- PROBLEM DETAILS: Can you repeat the entries below word for word, starting at the line that contains "412x120 pixels. At" and continuing through the end of the entries, with the pictures left out?

(Data on locating visible targets)

────────

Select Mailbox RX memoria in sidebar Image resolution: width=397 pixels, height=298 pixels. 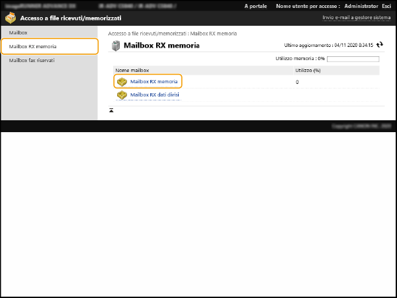point(33,46)
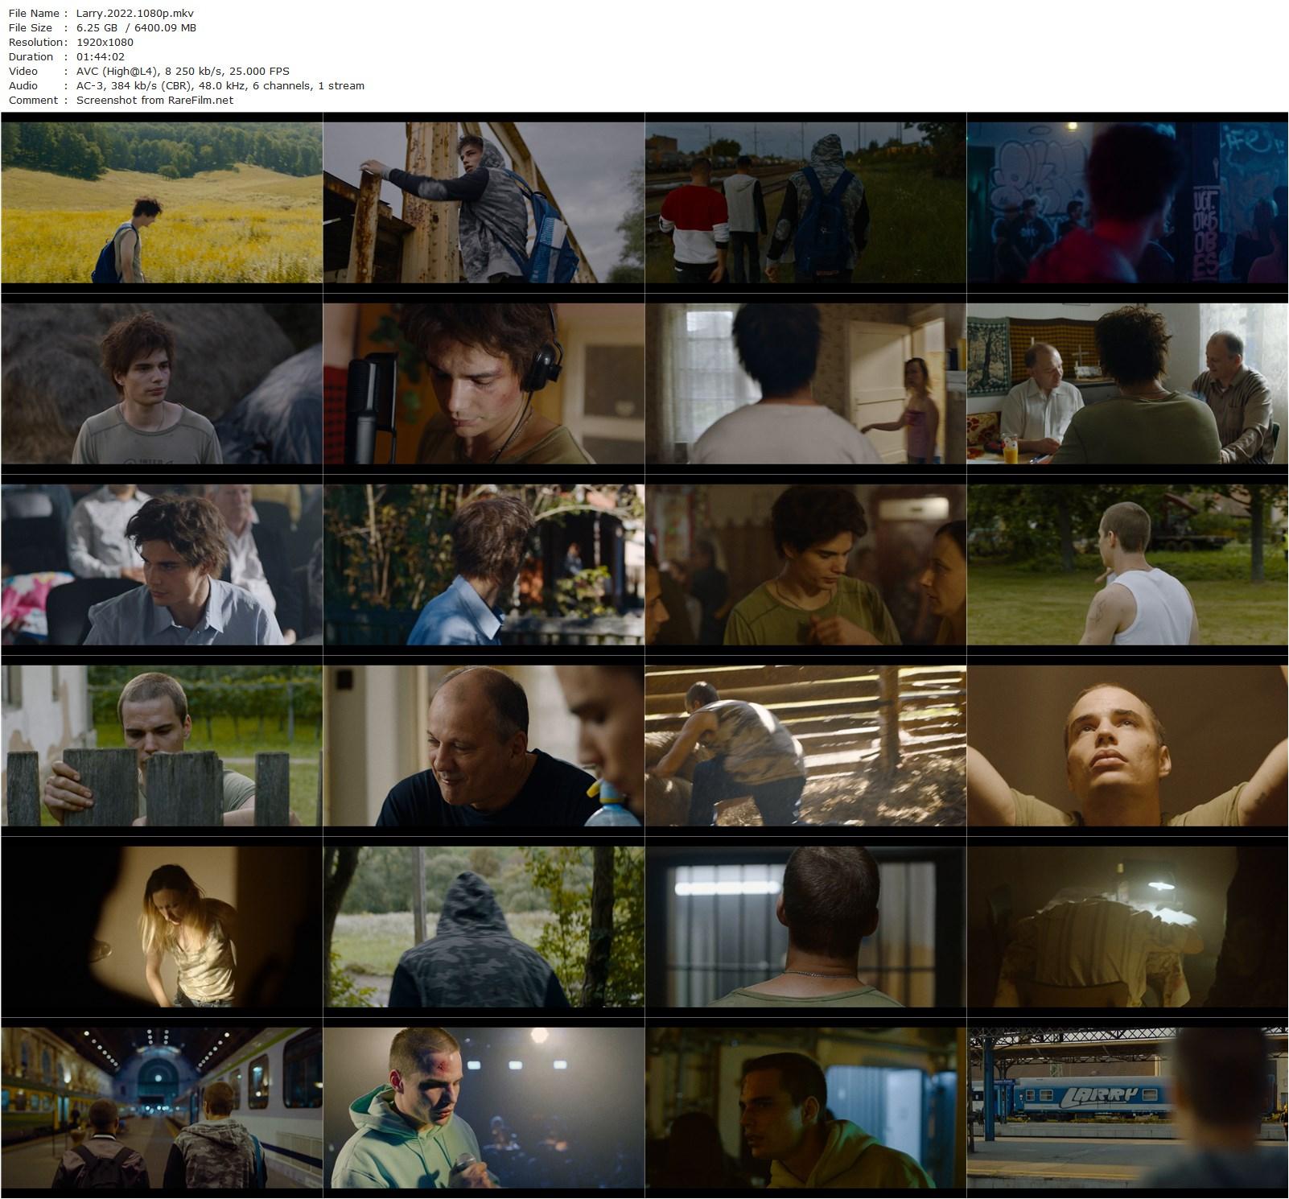Click thumbnail of woman seen through dark opening
The height and width of the screenshot is (1199, 1289).
click(162, 926)
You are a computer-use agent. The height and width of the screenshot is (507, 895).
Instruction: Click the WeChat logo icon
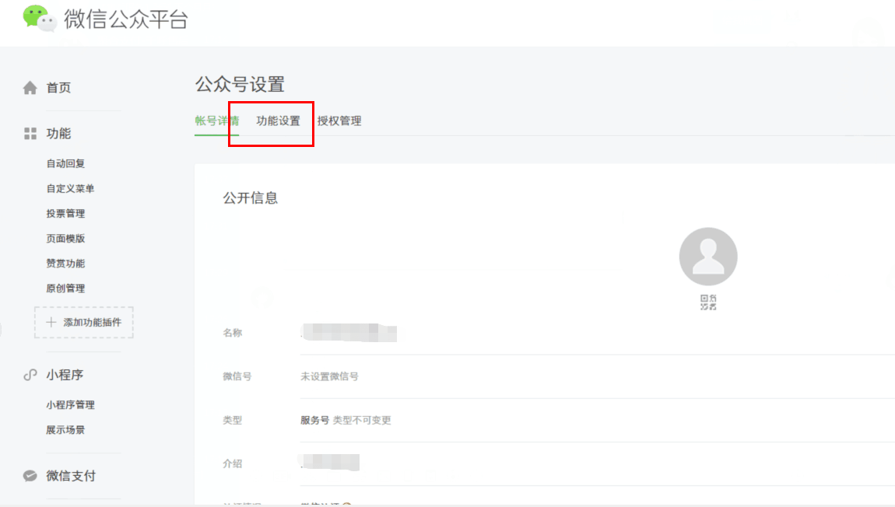coord(40,18)
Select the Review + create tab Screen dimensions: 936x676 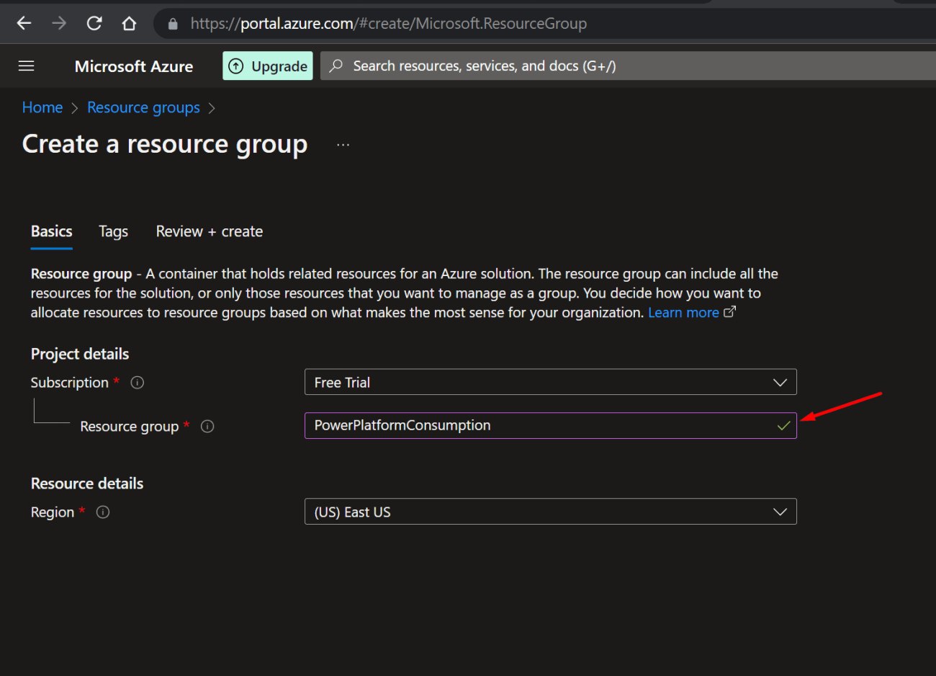pos(209,231)
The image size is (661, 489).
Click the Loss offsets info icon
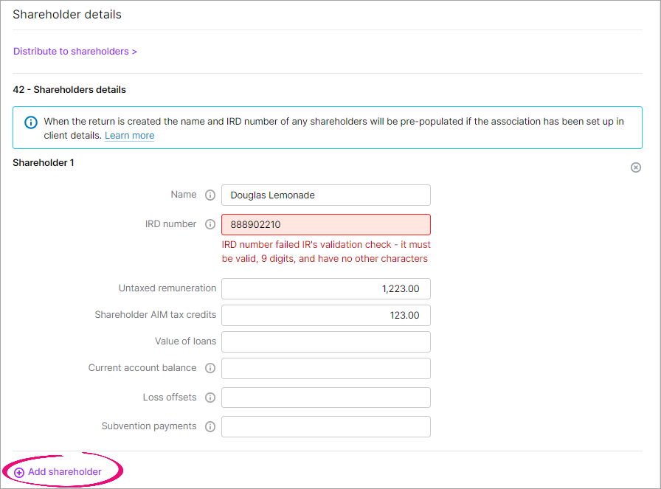pos(210,398)

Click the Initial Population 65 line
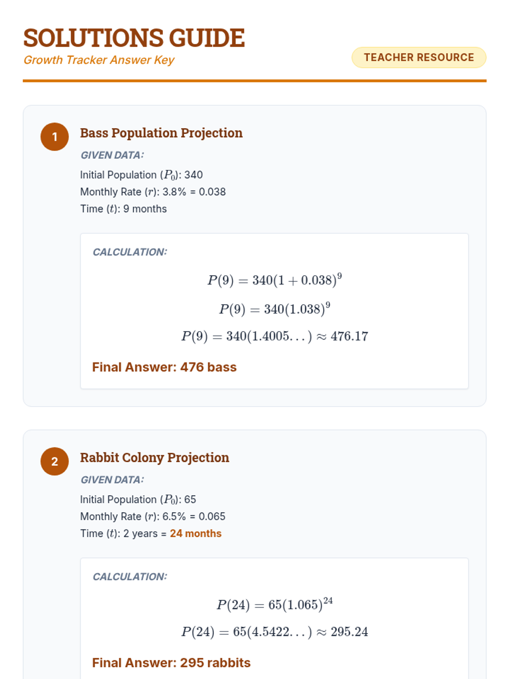tap(138, 499)
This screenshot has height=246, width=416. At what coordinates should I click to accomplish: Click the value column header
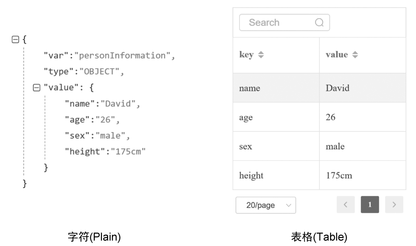(x=337, y=55)

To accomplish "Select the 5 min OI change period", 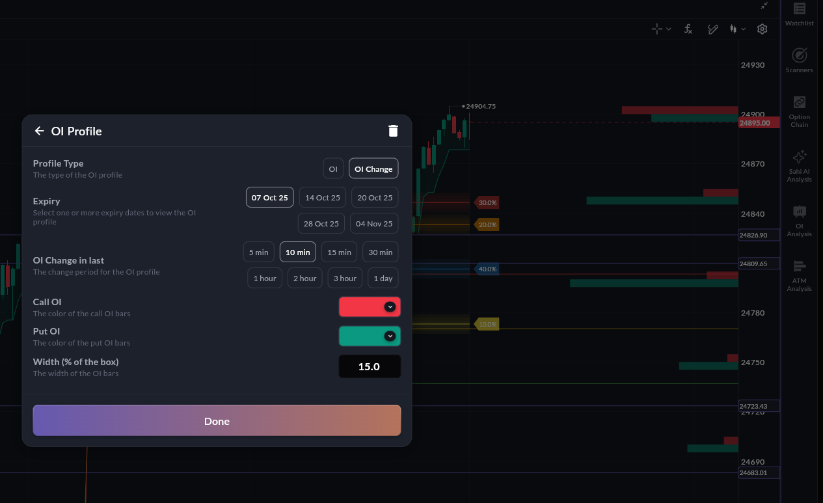I will (258, 252).
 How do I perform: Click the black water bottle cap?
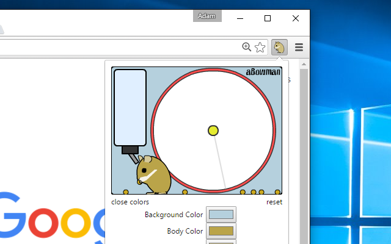(130, 150)
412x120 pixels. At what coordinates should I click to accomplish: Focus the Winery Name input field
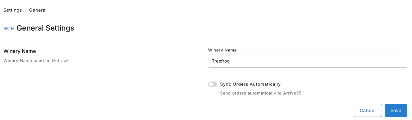(308, 61)
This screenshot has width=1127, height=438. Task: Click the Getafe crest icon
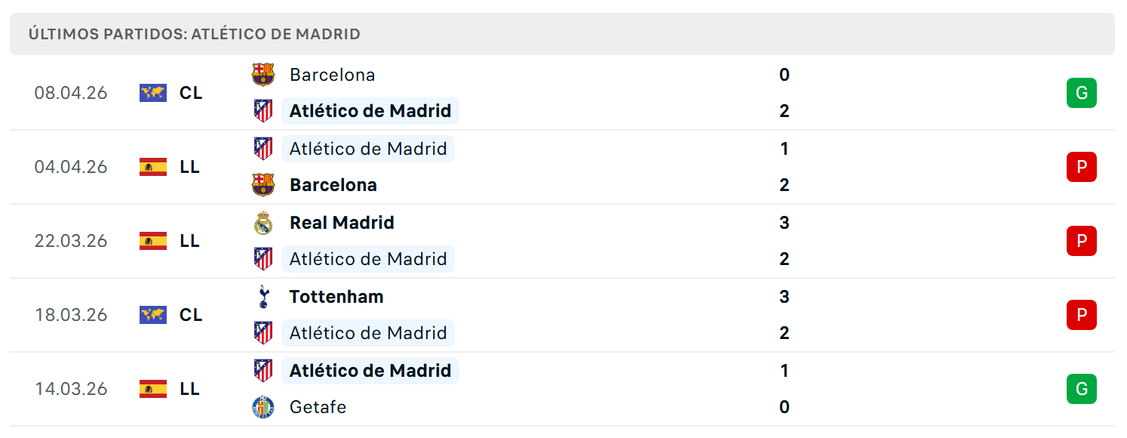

────────

- OUTPUT FOR THIS EXERCISE:
412x120 pixels. At what coordinates should I click to accomplish: Focus the Winery Name input field
(308, 61)
This screenshot has width=1127, height=438. Task: Click the Getafe crest icon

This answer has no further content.